◆ **RECORDS FOR THIS TASK**:
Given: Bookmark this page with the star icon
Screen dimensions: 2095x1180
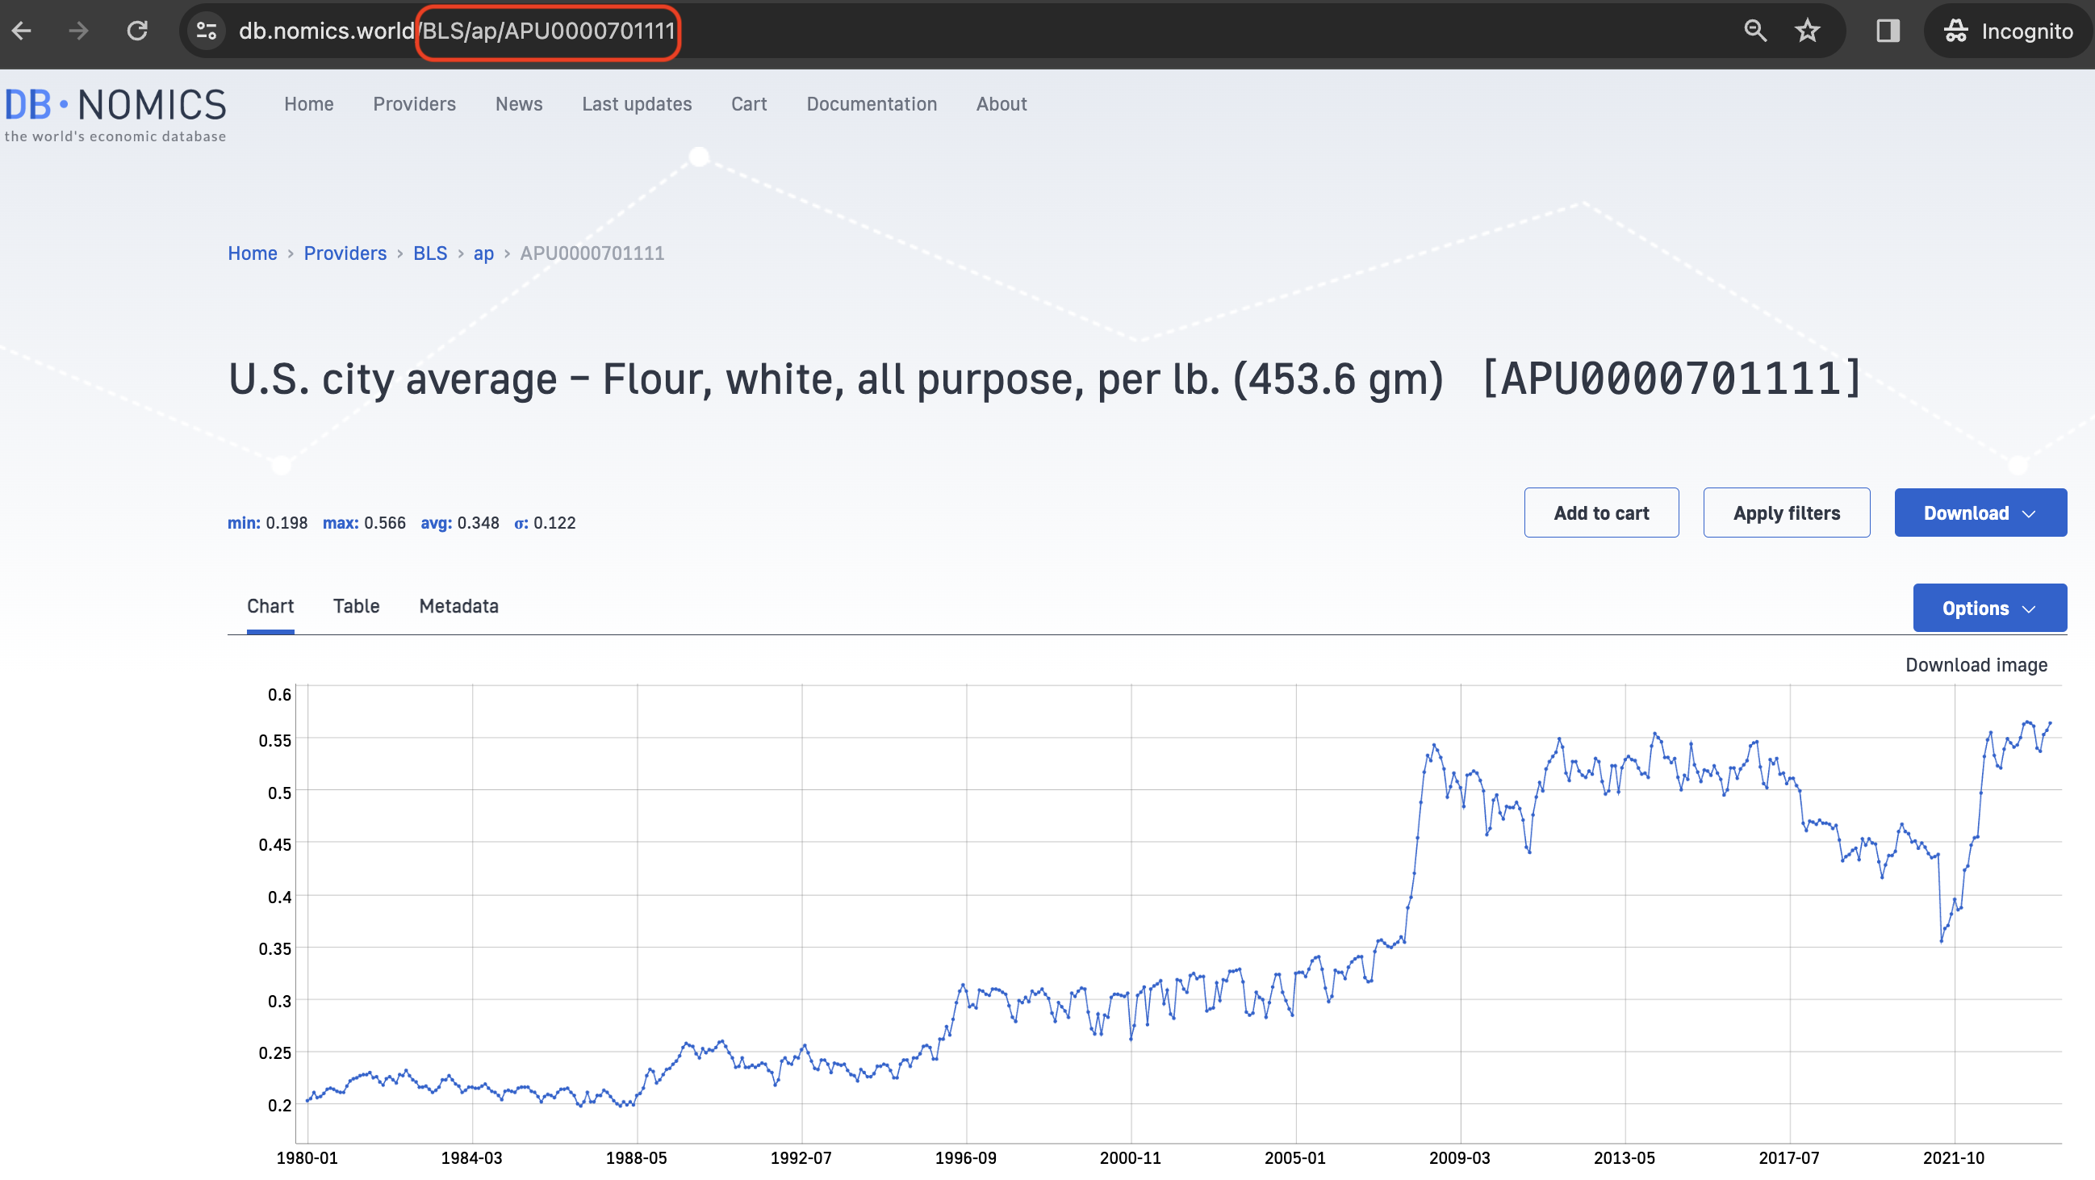Looking at the screenshot, I should 1807,31.
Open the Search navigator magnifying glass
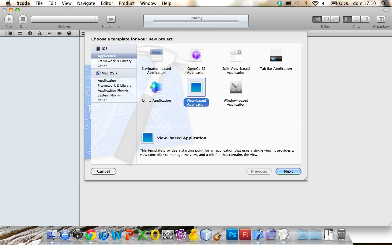The image size is (392, 245). point(30,33)
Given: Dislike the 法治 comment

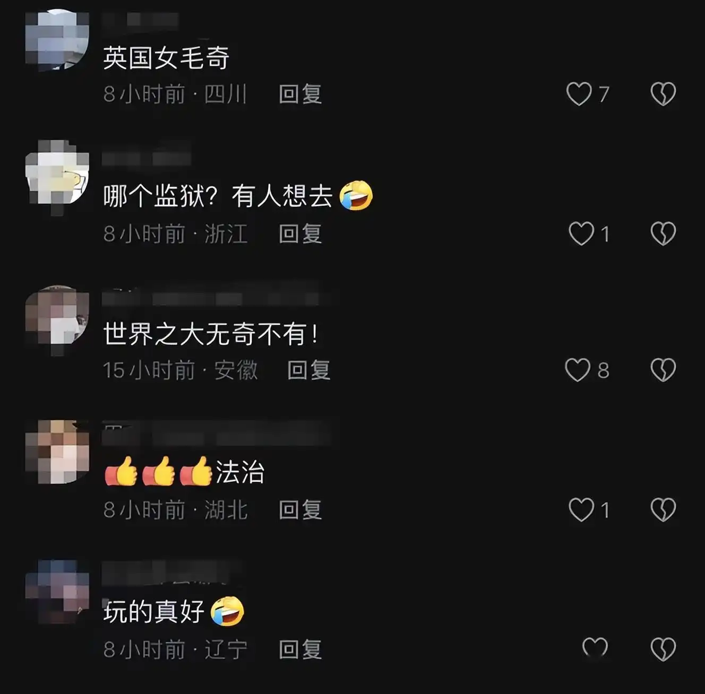Looking at the screenshot, I should point(663,510).
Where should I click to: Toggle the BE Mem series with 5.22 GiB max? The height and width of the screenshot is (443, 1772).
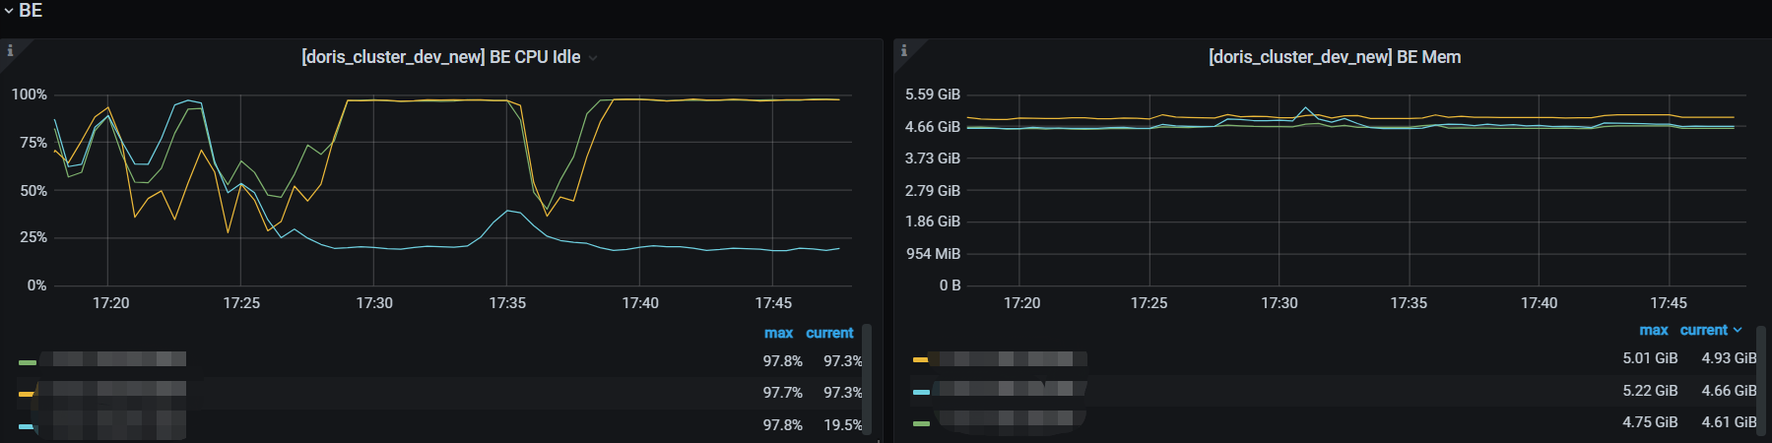click(1010, 391)
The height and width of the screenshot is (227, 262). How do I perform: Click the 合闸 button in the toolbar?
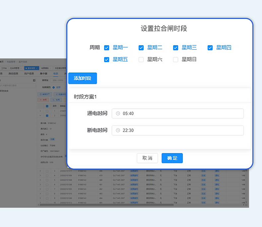43,100
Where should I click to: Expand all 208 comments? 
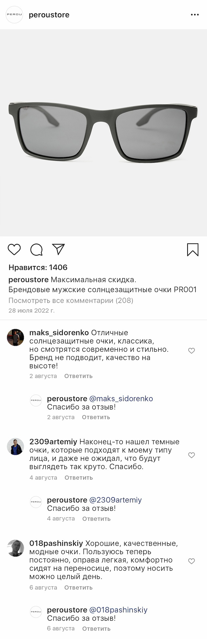(x=71, y=301)
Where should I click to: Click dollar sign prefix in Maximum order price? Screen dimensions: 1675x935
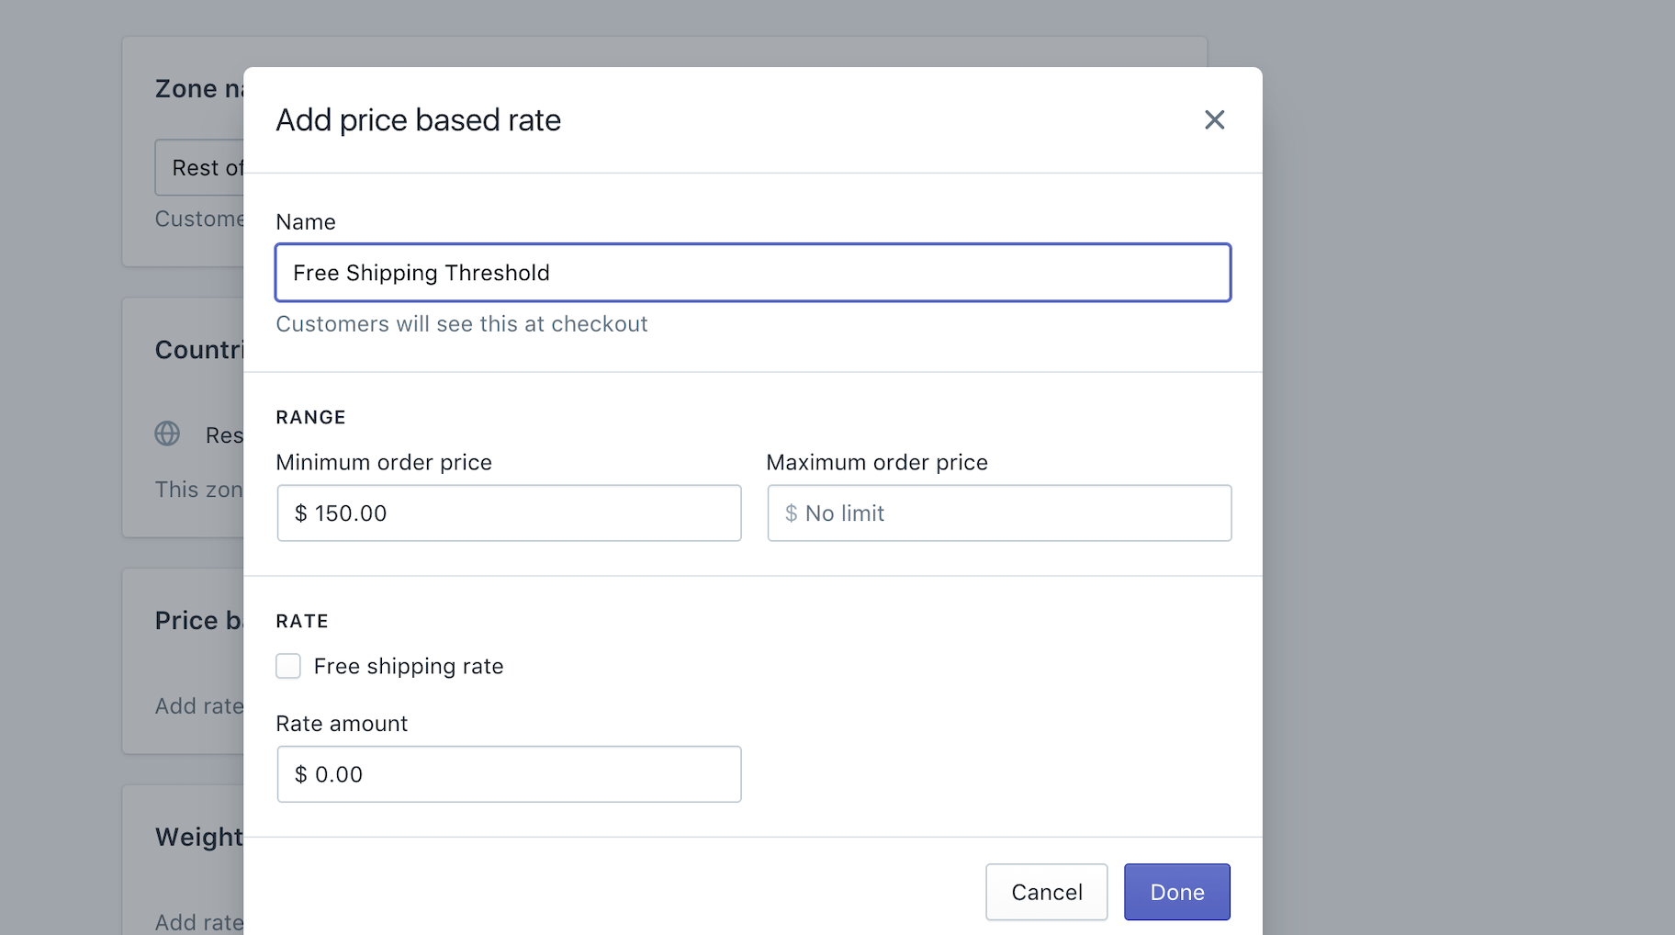click(791, 513)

◆ **WHAT THE EXERCISE ASKS**:
Copy exactly the lines that run from the one containing "Screen dimensions: 2095x1180" to the last line of the records, both included, and leave out every picture.

◆ **RESPONSE AREA**:
Screen dimensions: 2095x1180
Looking at the screenshot, I should 1807,31.
Open the Search navigator magnifying glass
The image size is (392, 245). point(30,33)
Given: Dislike the 法治 comment

Looking at the screenshot, I should point(663,510).
Where should I click to: Toggle the BE Mem series with 5.22 GiB max? The height and width of the screenshot is (443, 1772).
click(1010, 391)
The height and width of the screenshot is (227, 262). How do I perform: Click the 合闸 button in the toolbar?
43,100
Where should I click to: Expand all 208 comments? 
(x=71, y=301)
Where should I click to: Click dollar sign prefix in Maximum order price? Screen dimensions: 1675x935
click(791, 513)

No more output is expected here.